When the dog gets picky about his food we call him “Mikey”.
If someone asks what I’m doing on Wednesday I’ll remind them that it’s Prince Spaghetti Day.
If you start singing “5–8–8” the rest of the people in my house will join in with “2–300, Empire” — like it’s a call-and-response at church.
If we can’t think of a toast we’ll always go with, “Here’s to good friends, tonight is kinda special”.
When someone says they have a headache, we might respond, “Does it have Exedrin written all over it?”
When someone gets close enough that we get a whiff of their shampoo we might say, “Gee, your hair smells terrific.”
And every single time I have a short connection between flights, I’ll say to my roommate, “I had to OJ across the airport.” I’m all about the tag lines.
For a lot of people in my age group, tag lines from commercials are interspersed in our language: “silly rabbit”, “you can’t fool mother nature”, “my bologna has a first name”, “the friendly skies”, “you deserve a break today”, “I am stuck on band-aid”, “I’m a pepper”, “the quicker picker upper”.
It made me wonder, are these commercials just a part of the culture of my childhood, or is there a reason they stick with us some 40 years later?
Although commercials, like TV shows, music and movies, do become part of our shared cultural experience and memory, the real reason I remember pondering how many licks it takes to get to the tootsie roll center of the tootsie pop is related to the neuroscience of commercials.
There’s a science to commercials.
Advertising became increasingly sophisticated in the 1960s and 1970s as television became ubiquitous. More and more kids, like me, were parked in front of the TV for long periods of time, especially as children’s programming was increased.
Kids became a prime target for commercials.
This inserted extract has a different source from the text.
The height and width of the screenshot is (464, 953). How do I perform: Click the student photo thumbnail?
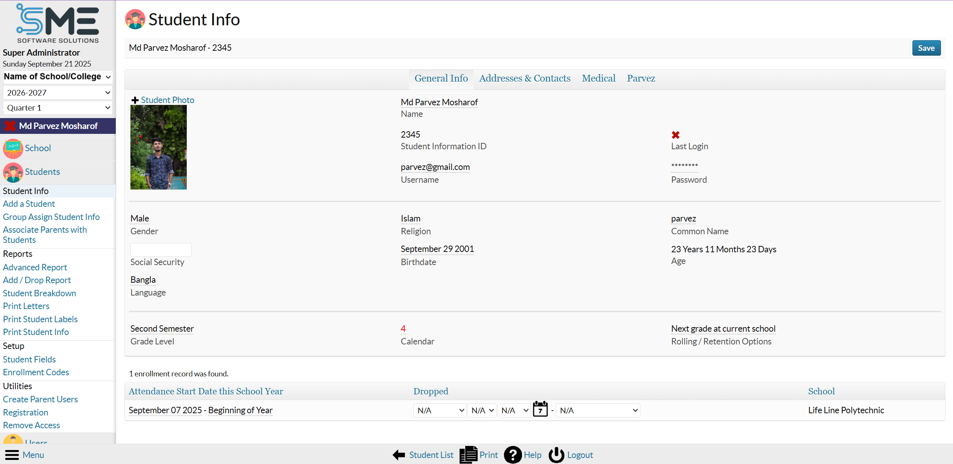[158, 147]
Advertisers picked up quickly that kids could influence their parents and their purchases.
Regular TV watchers can see thousands of commercials a year. Although watching a commercial seems passive in that most people don’t pay too much attention, their brains are still hearing the message and internalizing it, almost on a subconscious level.
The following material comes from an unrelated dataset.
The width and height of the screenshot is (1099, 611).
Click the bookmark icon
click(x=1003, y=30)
EEGs show that our brains light up when we see a commercial we recognize, the same way they do when we see a friend or a pet.
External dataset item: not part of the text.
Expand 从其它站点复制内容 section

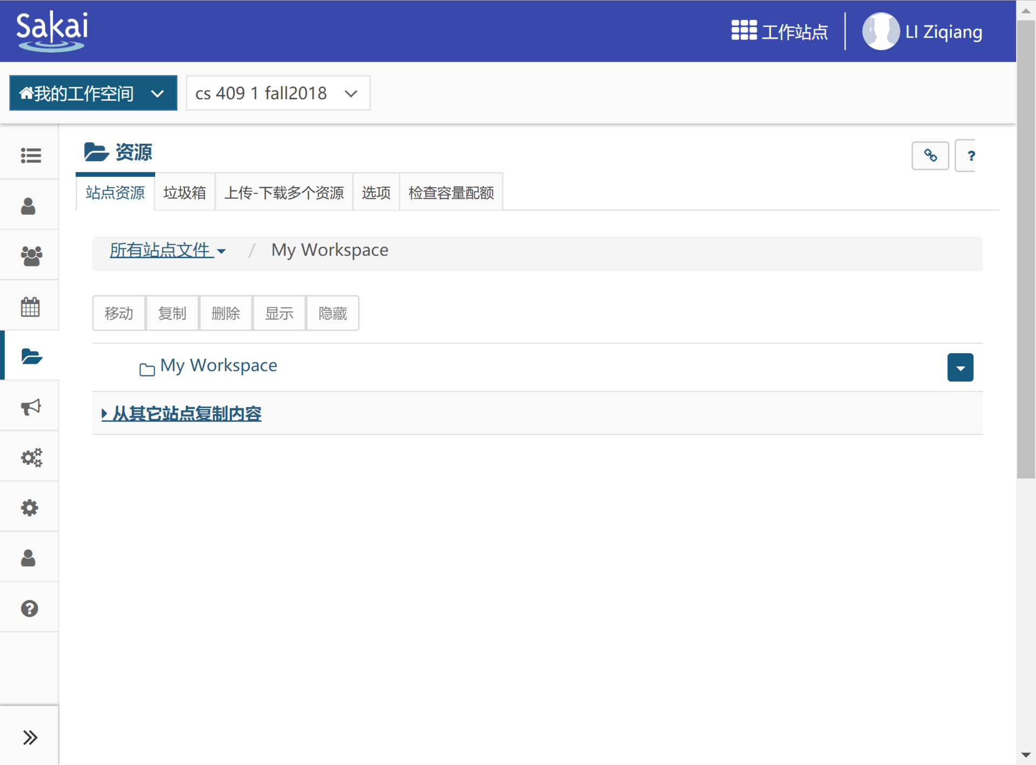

And studies have shown that when faced with too many choices, consumers are more likely to try a product they’ve seen a commercial for.
Certain commercials stimulate neural pathways more than others.
In general, commercials that have a simple story line and include humor, catchy music, conversation (rather than a voice over), and relatable or iconic characters are most likely to be remembered. That’s why we had Mr. Whipple, Madge, the Marlboro Man, Tony the Tiger, Ronald McDonald and the “Where’s the beef?” lady.
The more frequently you see commercials, the more likely you are to remember them. Even years later a glimpse of a character or the sound of jingle will bring you back to the commercials they’re associated with.
Kids are particularly vulnerable to this effect. Their little undeveloped brains can’t differentiate advertisements from any other kind of TV, and they often believe that TV reflects reality.
This is why when I was a little girl I insisted that we had to put Vaseline Intensive Care lotion on dead leaves in the fall — and was super sad when the lotion didn’t bring them back to life.
I couldn’t understand why it worked in the commercial, but not on my kitchen table.
Ads that are multimedia and include color, movement, music and conversation are particularly effective at worming their way into the brains of kids.
Of course commercials can be used for good too, in the form of Public Service Announcements (PSAs).
I’ll always remember that we should keep America beautiful, that only I can prevent forest fires and, in related news, children should never be left alone with a fire. By the way, I just re-watched that PSA, and it’s terrifying. No wonder I remember it.
Although I know that these commercials were designed to make me remember them, I can’t help but feel nostalgic. And I can’t help repeating them with they pop in my head.
I think I’ll go grab a Coke and teach the world to sing in perfect harmony.